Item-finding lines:

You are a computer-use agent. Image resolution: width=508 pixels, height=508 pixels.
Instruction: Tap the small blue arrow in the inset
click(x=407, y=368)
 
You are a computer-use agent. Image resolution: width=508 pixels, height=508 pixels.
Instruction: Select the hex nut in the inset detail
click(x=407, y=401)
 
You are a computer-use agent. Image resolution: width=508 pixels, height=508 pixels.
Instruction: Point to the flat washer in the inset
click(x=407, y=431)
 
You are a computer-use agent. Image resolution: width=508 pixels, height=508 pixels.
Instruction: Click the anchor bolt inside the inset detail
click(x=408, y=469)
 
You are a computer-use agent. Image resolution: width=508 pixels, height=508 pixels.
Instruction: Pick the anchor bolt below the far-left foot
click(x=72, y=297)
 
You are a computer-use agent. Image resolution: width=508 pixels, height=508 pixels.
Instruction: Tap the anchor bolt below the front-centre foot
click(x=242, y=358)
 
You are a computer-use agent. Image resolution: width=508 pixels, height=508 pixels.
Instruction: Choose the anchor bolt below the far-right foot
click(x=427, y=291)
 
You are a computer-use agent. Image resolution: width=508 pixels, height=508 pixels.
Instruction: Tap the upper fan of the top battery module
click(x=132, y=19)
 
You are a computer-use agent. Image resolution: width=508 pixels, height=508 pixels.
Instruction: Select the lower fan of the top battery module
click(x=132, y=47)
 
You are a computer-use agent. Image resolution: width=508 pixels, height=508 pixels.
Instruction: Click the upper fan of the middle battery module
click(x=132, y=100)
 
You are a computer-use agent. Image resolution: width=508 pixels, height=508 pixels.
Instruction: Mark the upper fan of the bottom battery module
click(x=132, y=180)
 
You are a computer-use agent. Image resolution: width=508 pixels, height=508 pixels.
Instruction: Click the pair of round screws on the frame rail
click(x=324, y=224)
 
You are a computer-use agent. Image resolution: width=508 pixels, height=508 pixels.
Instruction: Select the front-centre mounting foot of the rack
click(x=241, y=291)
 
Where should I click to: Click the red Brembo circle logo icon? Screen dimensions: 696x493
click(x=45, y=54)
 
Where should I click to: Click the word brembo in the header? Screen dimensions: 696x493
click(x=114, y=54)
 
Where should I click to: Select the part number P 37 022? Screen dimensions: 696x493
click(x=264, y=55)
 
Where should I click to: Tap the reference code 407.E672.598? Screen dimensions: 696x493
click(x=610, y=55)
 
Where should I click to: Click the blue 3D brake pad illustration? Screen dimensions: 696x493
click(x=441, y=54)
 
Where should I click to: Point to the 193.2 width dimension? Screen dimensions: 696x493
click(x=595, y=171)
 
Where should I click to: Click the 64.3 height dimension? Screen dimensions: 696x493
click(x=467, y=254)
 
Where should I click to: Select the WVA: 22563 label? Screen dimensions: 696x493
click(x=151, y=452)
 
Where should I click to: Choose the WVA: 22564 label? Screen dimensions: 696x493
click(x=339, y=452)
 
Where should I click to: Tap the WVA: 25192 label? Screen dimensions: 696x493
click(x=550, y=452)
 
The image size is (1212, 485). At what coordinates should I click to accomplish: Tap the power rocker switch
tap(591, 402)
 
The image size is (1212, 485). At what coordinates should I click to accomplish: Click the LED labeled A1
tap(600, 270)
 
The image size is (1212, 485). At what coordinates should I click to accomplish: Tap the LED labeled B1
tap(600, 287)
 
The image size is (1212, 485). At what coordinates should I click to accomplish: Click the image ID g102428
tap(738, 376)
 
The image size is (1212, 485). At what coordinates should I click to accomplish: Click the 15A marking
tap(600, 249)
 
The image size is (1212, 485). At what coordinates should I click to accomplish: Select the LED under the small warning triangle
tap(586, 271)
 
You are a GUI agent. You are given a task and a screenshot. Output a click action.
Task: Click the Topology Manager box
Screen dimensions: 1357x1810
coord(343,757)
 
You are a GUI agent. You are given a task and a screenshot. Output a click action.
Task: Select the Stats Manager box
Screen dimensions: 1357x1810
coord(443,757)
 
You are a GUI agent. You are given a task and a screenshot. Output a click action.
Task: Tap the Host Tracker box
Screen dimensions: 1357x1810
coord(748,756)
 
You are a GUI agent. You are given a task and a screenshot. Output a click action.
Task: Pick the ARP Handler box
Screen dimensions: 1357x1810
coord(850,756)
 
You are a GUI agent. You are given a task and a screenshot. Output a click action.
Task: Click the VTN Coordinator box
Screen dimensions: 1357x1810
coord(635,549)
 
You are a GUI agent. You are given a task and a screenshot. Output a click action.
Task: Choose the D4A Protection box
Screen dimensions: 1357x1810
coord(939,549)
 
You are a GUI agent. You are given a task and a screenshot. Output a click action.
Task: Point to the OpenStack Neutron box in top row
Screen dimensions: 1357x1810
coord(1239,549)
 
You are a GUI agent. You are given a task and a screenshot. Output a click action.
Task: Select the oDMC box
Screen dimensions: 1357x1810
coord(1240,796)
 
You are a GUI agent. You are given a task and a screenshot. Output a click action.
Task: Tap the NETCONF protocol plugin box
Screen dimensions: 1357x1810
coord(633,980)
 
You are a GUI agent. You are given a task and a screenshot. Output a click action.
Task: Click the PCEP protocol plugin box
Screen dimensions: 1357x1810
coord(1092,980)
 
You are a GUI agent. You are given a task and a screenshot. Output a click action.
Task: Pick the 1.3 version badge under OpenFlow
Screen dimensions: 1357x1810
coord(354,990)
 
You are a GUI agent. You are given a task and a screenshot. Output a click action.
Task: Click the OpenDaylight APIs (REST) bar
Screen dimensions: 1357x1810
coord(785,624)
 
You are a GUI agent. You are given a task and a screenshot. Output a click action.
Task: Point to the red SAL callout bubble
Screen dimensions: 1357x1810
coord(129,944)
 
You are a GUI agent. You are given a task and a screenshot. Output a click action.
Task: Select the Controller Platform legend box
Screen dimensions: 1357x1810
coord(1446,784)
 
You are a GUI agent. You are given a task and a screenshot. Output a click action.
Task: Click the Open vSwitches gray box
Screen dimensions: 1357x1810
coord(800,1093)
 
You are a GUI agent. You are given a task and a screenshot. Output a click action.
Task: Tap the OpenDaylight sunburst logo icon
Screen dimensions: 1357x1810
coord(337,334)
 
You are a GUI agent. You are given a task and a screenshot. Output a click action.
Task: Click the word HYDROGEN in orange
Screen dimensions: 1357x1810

▸ Task brief
Reproduce every one of the lines above without changing a single character.

▸ Exercise solution
You are a computer-use agent. Image resolution: width=508 pixels, height=508 pixels.
Instruction: Tap the small blue arrow in the inset
click(x=407, y=368)
 
You are a computer-use agent. Image resolution: width=508 pixels, height=508 pixels.
Instruction: Select the hex nut in the inset detail
click(x=407, y=401)
 
You are a computer-use agent. Image resolution: width=508 pixels, height=508 pixels.
Instruction: Point to the flat washer in the inset
click(x=407, y=431)
 
You are a computer-use agent. Image resolution: width=508 pixels, height=508 pixels.
Instruction: Click the anchor bolt inside the inset detail
click(x=408, y=469)
 
You are a computer-use agent. Image resolution: width=508 pixels, height=508 pixels.
Instruction: Pick the anchor bolt below the far-left foot
click(x=72, y=297)
 
You are a computer-use agent. Image resolution: width=508 pixels, height=508 pixels.
Instruction: Tap the anchor bolt below the front-centre foot
click(x=242, y=358)
 
You are a computer-use agent. Image resolution: width=508 pixels, height=508 pixels.
Instruction: Choose the anchor bolt below the far-right foot
click(x=427, y=291)
 
You are a computer-use agent. Image resolution: width=508 pixels, height=508 pixels.
Instruction: Tap the upper fan of the top battery module
click(x=132, y=19)
 
You are a computer-use agent. Image resolution: width=508 pixels, height=508 pixels.
Instruction: Select the lower fan of the top battery module
click(x=132, y=47)
 
You are a computer-use agent. Image resolution: width=508 pixels, height=508 pixels.
Instruction: Click the upper fan of the middle battery module
click(x=132, y=100)
 
You are a computer-use agent. Image resolution: width=508 pixels, height=508 pixels.
Instruction: Mark the upper fan of the bottom battery module
click(x=132, y=180)
 
You are a computer-use agent. Image resolution: width=508 pixels, height=508 pixels.
Instruction: Click the pair of round screws on the frame rail
click(x=324, y=224)
 
You are a computer-use agent. Image resolution: width=508 pixels, height=508 pixels.
Instruction: Select the front-centre mounting foot of the rack
click(x=241, y=291)
 
Where should I click to: Click the red Brembo circle logo icon? Screen dimensions: 696x493
click(x=45, y=54)
 
Where should I click to: Click the word brembo in the header? Screen dimensions: 696x493
click(x=114, y=54)
 
Where should I click to: Select the part number P 37 022? Screen dimensions: 696x493
click(x=264, y=55)
 
Where should I click to: Tap the reference code 407.E672.598? Screen dimensions: 696x493
click(x=610, y=55)
 
Where should I click to: Click the blue 3D brake pad illustration? Screen dimensions: 696x493
click(x=441, y=54)
 
Where should I click to: Point to the 193.2 width dimension? Screen dimensions: 696x493
click(x=595, y=171)
 
Where should I click to: Click the 64.3 height dimension? Screen dimensions: 696x493
click(x=467, y=254)
 
Where should I click to: Select the WVA: 22563 label? Screen dimensions: 696x493
click(x=151, y=452)
 
Where should I click to: Choose the WVA: 22564 label? Screen dimensions: 696x493
click(x=339, y=452)
 
Where should I click to: Tap the WVA: 25192 label? Screen dimensions: 696x493
click(x=550, y=452)
 
The image size is (1212, 485). At what coordinates should I click to accomplish: Tap the power rocker switch
tap(591, 402)
 
The image size is (1212, 485). At what coordinates should I click to accomplish: Click the LED labeled A1
tap(600, 270)
 
The image size is (1212, 485). At what coordinates should I click to accomplish: Tap the LED labeled B1
tap(600, 287)
 
The image size is (1212, 485). At what coordinates should I click to accomplish: Click the image ID g102428
tap(738, 376)
 
The image size is (1212, 485). At what coordinates should I click to accomplish: Click the 15A marking
tap(600, 249)
 
The image size is (1212, 485). At what coordinates should I click to accomplish: Select the LED under the small warning triangle
tap(586, 271)
 
You are a GUI agent. You are given a task and a screenshot. Output a click action.
Task: Click the Topology Manager box
Screen dimensions: 1357x1810
coord(343,757)
 
You are a GUI agent. You are given a task and a screenshot. Output a click action.
Task: Select the Stats Manager box
Screen dimensions: 1357x1810
coord(443,757)
 
You are a GUI agent. You are given a task and a screenshot. Output a click action.
Task: Tap the Host Tracker box
Screen dimensions: 1357x1810
coord(748,756)
 
You are a GUI agent. You are given a task and a screenshot. Output a click action.
Task: Pick the ARP Handler box
Screen dimensions: 1357x1810
coord(850,756)
 
You are a GUI agent. You are given a task and a screenshot. Output a click action.
Task: Click the VTN Coordinator box
Screen dimensions: 1357x1810
coord(635,549)
 
You are a GUI agent. You are given a task and a screenshot. Output a click action.
Task: Choose the D4A Protection box
Screen dimensions: 1357x1810
coord(939,549)
 
You are a GUI agent. You are given a task and a screenshot. Output a click action.
Task: Point to the OpenStack Neutron box in top row
Screen dimensions: 1357x1810
coord(1239,549)
 
You are a GUI agent. You are given a task and a screenshot. Output a click action.
Task: Select the oDMC box
Screen dimensions: 1357x1810
coord(1240,796)
 
You are a GUI agent. You are given a task and a screenshot. Output a click action.
Task: Tap the NETCONF protocol plugin box
Screen dimensions: 1357x1810
coord(633,980)
 
You are a GUI agent. You are given a task and a screenshot. Output a click action.
Task: Click the PCEP protocol plugin box
Screen dimensions: 1357x1810
coord(1092,980)
 
You are a GUI agent. You are given a task and a screenshot. Output a click action.
Task: Pick the 1.3 version badge under OpenFlow
Screen dimensions: 1357x1810
coord(354,990)
 
You are a GUI agent. You are given a task and a screenshot. Output a click action.
Task: Click the OpenDaylight APIs (REST) bar
Screen dimensions: 1357x1810
coord(785,624)
 
You are a GUI agent. You are given a task and a screenshot. Output a click action.
Task: Point to the red SAL callout bubble
Screen dimensions: 1357x1810
coord(129,944)
 
You are a GUI agent. You are given a task and a screenshot. Output a click action.
Task: Select the Controller Platform legend box
Screen dimensions: 1357x1810
coord(1446,784)
 
You are a GUI agent. You are given a task and a screenshot. Output a click action.
Task: Click the Open vSwitches gray box
Screen dimensions: 1357x1810
coord(800,1093)
 
You are a GUI agent. You are given a task and a screenshot. Output a click action.
Task: Tap the OpenDaylight sunburst logo icon
Screen dimensions: 1357x1810
coord(337,334)
 
You are a GUI agent. You are given a task and a screenshot. Output a click action.
Task: Click the word HYDROGEN in orange
Screen dimensions: 1357x1810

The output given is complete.